Riverbed IQ Ops surfaces Aternity Health Event Incidents when it detects anomalies in health event counts streaming from Aternity. Aternity tracks the counts of health events by application, location, and severity once per hour. IQ Ops streams this data and tracks the critical and major health event counts, raising incidents when either the critical or major counts for a particular application and location exceed the expected counts by a significant amount.

This topic explains how IQ Ops processes Aternity health event data and creates incidents, and describes the specialized runbook path that allows users to perform root-cause-analysis for these incidents.

How Aternity Health Event Tracking Works

Aternity tracks health event counts by application, location, and severity once per hour. IQ Ops receives this data stream and monitors two key metrics:

  • Unique Critical Health Events — The count of distinct critical health events for an application-location combination

  • Unique Major Health Events — The count of distinct major health events for an application-location combination

Both metrics use baseline-based anomaly detection. IQ Ops establishes a baseline of expected health event counts for each application-location combination. When the observed count significantly exceeds the baseline (indicating an abnormal increase in health events), IQ Ops creates an incident.

The policies used to track these metrics appear in the Analytics & Threshold Configuration page, in the Applications section. These policies can be enabled or disabled as desired, but like other baseline policies, they cannot be edited.

Incident Creation

When either the critical or major health event count for a particular application and location exceeds the expected baseline by a significant amount, IQ Ops creates an Aternity Health Event incident. The incident includes:

  • The application and location where the health event increase was detected

  • The severity level (critical or major) that triggered the incident

  • The observed count compared to the expected baseline

  • Timing information about when the anomaly was detected

Once an incident is created, an associated runbook automatically executes to perform root-cause-analysis.

Root-Cause Analysis Runbook

A specialized runbook path has been added to allow users to perform root-cause-analysis for Aternity health event incidents. Custom runbooks can be executed to generate insights about the root cause of the health event increase.

The runbook can access Aternity data through the Data Store node, querying Aternity Device Health Events (Raw) data to investigate:

  • Specific health events that contributed to the count increase

  • Affected devices and users

  • Event patterns and timing

  • Correlation with other network or application performance issues

You can create custom runbooks tailored to your environment's specific needs, or clone and customize existing runbooks to investigate Aternity health event incidents.
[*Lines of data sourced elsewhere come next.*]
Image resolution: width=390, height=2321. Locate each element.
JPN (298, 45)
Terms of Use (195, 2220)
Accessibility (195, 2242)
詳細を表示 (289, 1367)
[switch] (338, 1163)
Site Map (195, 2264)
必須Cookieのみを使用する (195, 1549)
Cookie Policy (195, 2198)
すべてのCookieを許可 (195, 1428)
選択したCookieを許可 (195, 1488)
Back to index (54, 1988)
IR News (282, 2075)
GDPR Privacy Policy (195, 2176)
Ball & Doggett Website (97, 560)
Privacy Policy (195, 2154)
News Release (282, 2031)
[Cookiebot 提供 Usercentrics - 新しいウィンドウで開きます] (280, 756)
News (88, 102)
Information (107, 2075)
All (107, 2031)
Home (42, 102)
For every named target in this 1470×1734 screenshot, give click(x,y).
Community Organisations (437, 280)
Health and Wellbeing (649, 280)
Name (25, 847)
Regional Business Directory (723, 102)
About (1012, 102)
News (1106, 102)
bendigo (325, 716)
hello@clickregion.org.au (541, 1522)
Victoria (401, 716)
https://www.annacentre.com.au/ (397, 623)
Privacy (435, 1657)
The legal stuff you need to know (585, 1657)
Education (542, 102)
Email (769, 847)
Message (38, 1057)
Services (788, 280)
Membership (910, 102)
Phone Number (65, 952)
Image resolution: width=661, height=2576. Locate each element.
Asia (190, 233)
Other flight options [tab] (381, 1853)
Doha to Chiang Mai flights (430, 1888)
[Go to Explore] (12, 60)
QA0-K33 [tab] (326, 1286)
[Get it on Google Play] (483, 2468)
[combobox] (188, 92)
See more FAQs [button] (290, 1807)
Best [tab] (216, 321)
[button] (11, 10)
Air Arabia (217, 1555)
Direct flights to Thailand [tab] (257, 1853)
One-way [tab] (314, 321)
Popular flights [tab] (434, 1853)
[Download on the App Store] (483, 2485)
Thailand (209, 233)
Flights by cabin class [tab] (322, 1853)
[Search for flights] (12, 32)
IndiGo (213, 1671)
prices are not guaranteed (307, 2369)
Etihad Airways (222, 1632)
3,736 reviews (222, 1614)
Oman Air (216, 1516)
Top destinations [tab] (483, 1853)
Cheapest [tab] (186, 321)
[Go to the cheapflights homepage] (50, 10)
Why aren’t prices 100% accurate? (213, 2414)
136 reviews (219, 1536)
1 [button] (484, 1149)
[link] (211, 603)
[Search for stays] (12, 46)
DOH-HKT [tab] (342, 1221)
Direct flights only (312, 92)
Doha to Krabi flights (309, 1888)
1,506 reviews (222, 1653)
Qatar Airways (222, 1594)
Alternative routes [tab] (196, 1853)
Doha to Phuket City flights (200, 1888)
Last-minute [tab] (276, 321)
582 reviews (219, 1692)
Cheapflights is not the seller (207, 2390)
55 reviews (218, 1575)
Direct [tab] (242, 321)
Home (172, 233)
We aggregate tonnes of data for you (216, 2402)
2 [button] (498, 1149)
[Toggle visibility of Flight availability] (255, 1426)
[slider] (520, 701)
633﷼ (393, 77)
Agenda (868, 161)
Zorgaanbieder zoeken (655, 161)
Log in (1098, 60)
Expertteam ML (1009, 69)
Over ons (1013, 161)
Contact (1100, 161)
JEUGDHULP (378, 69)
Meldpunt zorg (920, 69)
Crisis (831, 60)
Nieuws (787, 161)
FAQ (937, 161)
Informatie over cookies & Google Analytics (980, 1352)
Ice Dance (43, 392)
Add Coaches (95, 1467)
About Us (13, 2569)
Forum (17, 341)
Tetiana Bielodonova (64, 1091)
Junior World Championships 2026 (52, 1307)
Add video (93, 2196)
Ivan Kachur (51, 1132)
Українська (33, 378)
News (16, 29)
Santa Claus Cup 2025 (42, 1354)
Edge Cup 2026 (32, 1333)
Location of Aternity Health Event Configuration

You can find and manage the Aternity health event tracking policies in the Riverbed IQ Ops UI:

  1. From the main menu, navigate to Settings, then select Analytics & Threshold Configuration.

  2. In the Applications section, locate the following metrics:

    • Unique Critical Health Events [Baselining]

    • Unique Major Health Events [Baselining]

  3. Use the toggle controls to enable or disable tracking for each metric as desired.

Note: Like other baseline policies, the Aternity health event policies cannot be edited. You can only enable or disable them.

Viewing Aternity Health Event Incidents

To view incidents created from Aternity health event anomalies:

  1. From the main menu, navigate to Incidents.

  2. Use the filters to search for incidents related to Aternity health events. You can filter by:

    • Entity type: Application

    • Metric: Unique Critical Health Events or Unique Major Health Events

    • Source: Aternity

  3. Click on an incident to view details, including the runbook analysis that was automatically executed.